--- THE DATA ---
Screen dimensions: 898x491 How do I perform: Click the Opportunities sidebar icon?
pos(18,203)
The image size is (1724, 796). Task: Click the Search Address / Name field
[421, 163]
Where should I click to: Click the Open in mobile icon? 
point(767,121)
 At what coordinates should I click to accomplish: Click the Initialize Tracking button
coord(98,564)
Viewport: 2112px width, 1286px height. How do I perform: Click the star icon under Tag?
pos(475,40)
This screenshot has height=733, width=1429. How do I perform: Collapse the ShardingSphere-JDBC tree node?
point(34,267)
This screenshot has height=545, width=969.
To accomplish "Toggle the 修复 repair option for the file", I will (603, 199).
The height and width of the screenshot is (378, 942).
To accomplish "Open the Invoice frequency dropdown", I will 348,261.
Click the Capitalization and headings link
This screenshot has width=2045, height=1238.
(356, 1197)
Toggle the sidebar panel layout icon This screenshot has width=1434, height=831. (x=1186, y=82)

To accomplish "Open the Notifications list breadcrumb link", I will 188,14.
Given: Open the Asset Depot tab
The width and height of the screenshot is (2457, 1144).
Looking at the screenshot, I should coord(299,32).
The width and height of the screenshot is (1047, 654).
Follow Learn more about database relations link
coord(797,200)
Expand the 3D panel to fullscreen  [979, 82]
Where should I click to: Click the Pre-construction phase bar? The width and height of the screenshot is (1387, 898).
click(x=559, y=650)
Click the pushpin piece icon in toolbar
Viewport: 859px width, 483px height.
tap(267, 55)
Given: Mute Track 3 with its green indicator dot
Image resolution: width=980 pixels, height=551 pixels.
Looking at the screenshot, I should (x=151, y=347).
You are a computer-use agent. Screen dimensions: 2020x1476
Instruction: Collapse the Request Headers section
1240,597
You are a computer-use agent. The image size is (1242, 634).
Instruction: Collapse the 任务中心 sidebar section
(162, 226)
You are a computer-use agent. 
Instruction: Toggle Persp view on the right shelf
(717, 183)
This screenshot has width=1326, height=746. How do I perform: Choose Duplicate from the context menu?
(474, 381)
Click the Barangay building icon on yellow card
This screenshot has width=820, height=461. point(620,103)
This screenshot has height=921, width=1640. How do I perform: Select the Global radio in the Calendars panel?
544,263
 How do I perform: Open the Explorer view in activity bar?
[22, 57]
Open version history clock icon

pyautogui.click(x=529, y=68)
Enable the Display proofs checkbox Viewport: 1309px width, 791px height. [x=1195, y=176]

--- WHAT TO WORK ON ---
What you return should match the data character for character.

--- SOLUTION ---
Screen dimensions: 898x491 How do I perform: Click the Opportunities sidebar icon?
pos(18,203)
The image size is (1724, 796). Task: Click the Search Address / Name field
[421, 163]
Where should I click to: Click the Open in mobile icon? 
point(767,121)
 At what coordinates should I click to accomplish: Click the Initialize Tracking button
coord(98,564)
Viewport: 2112px width, 1286px height. How do I perform: Click the star icon under Tag?
pos(475,40)
This screenshot has height=733, width=1429. How do I perform: Collapse the ShardingSphere-JDBC tree node?
point(34,267)
This screenshot has height=545, width=969.
To accomplish "Toggle the 修复 repair option for the file", I will (603, 199).
The height and width of the screenshot is (378, 942).
To accomplish "Open the Invoice frequency dropdown", I will 348,261.
Click the Capitalization and headings link
This screenshot has width=2045, height=1238.
(356, 1197)
Toggle the sidebar panel layout icon This screenshot has width=1434, height=831. (x=1186, y=82)

To accomplish "Open the Notifications list breadcrumb link", I will 188,14.
Given: Open the Asset Depot tab
The width and height of the screenshot is (2457, 1144).
Looking at the screenshot, I should coord(299,32).
The width and height of the screenshot is (1047, 654).
Follow Learn more about database relations link
coord(797,200)
Expand the 3D panel to fullscreen  [979, 82]
Where should I click to: Click the Pre-construction phase bar? The width and height of the screenshot is (1387, 898).
click(x=559, y=650)
Click the pushpin piece icon in toolbar
Viewport: 859px width, 483px height.
tap(267, 55)
Given: Mute Track 3 with its green indicator dot
Image resolution: width=980 pixels, height=551 pixels.
Looking at the screenshot, I should (x=151, y=347).
You are a computer-use agent. Screen dimensions: 2020x1476
Instruction: Collapse the Request Headers section
1240,597
You are a computer-use agent. The image size is (1242, 634).
Instruction: Collapse the 任务中心 sidebar section
(162, 226)
You are a computer-use agent. 
Instruction: Toggle Persp view on the right shelf
(717, 183)
This screenshot has width=1326, height=746. How do I perform: Choose Duplicate from the context menu?
(474, 381)
Click the Barangay building icon on yellow card
This screenshot has width=820, height=461. point(620,103)
This screenshot has height=921, width=1640. How do I perform: Select the Global radio in the Calendars panel?
544,263
 How do I perform: Open the Explorer view in activity bar?
[22, 57]
Open version history clock icon

pyautogui.click(x=529, y=68)
Enable the Display proofs checkbox Viewport: 1309px width, 791px height. [x=1195, y=176]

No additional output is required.